The multifaceted roles of the transcriptional coactivator TAZ in extravillous trophoblast development of the human placenta.

Insights into the molecular processes that drive early development of the human placenta is crucial for our understanding of pregnancy complications such as preeclampsia and fetal growth restriction, since defects in maturation of its epithelial cell, the trophoblast, have been detected in the severe forms of these diseases. However, key regulators specifying the differentiated trophoblast subtypes of the placenta are only slowly emerging.
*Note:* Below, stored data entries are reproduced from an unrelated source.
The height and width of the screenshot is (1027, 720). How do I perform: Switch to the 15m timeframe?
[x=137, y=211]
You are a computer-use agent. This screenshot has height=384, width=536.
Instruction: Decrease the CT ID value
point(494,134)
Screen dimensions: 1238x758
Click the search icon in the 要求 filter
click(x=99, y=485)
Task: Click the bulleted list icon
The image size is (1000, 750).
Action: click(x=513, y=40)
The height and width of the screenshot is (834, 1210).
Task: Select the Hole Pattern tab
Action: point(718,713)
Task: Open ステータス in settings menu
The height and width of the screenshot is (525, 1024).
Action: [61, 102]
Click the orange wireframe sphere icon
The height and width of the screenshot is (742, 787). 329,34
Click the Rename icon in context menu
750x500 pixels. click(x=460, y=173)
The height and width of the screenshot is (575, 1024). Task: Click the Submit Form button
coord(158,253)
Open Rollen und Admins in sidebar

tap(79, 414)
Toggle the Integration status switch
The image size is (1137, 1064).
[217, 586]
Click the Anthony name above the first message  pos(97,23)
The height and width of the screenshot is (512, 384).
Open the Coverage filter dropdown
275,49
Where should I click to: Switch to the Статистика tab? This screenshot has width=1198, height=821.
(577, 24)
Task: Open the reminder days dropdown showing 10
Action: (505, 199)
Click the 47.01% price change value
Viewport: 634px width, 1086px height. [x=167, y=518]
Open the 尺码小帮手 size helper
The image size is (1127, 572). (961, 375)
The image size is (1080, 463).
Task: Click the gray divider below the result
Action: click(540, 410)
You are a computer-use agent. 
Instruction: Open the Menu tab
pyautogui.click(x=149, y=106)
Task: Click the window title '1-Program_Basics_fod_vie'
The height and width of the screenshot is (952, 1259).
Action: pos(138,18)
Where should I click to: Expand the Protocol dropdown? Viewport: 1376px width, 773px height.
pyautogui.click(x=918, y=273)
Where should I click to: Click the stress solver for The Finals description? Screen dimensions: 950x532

By using diverse trophoblast cell models, we herein show that the transcriptional coactivator of HIPPO signaling, TAZ, plays a pivotal role in the development of invasive extravillous trophoblasts (EVTs), cells that are essential for decidual vessel remodeling and adaption of maternal blood flow to the placenta. Ribonucleic acid sequencing (RNA-seq) or protein analyses upon TAZ gene silencing or CRISPR-Cas9-mediated knockout in differentiating trophoblast stem cells, organoids, primary EVTs, choriocarcinoma cells, or villous explant cultures unraveled that the coactivator promoted expression of genes associated with EVT identity, motility, and survival. Accordingly, depletion or chemical inhibition of TAZ, interacting with TEA domain family member 1 (TEAD1), impaired EVT differentiation, invasion, and migration and triggered apoptosis in the different trophoblast models. Notably, the coactivator also suppressed cell cycle genes and regulators of trophoblast self-renewal and prevented EVTs from cell fusion in organoids and primary cultures. Moreover, TAZ promoted human leukocyte antigen G (HLA-G) surface expression and increased NUAK1 kinase in EVTs thereby maintaining its own expression. In summary, the transcriptional coactivator TAZ plays a multifaceted role in the development of the EVT cell lineage by controlling different biological processes that initiate and preserve differentiation.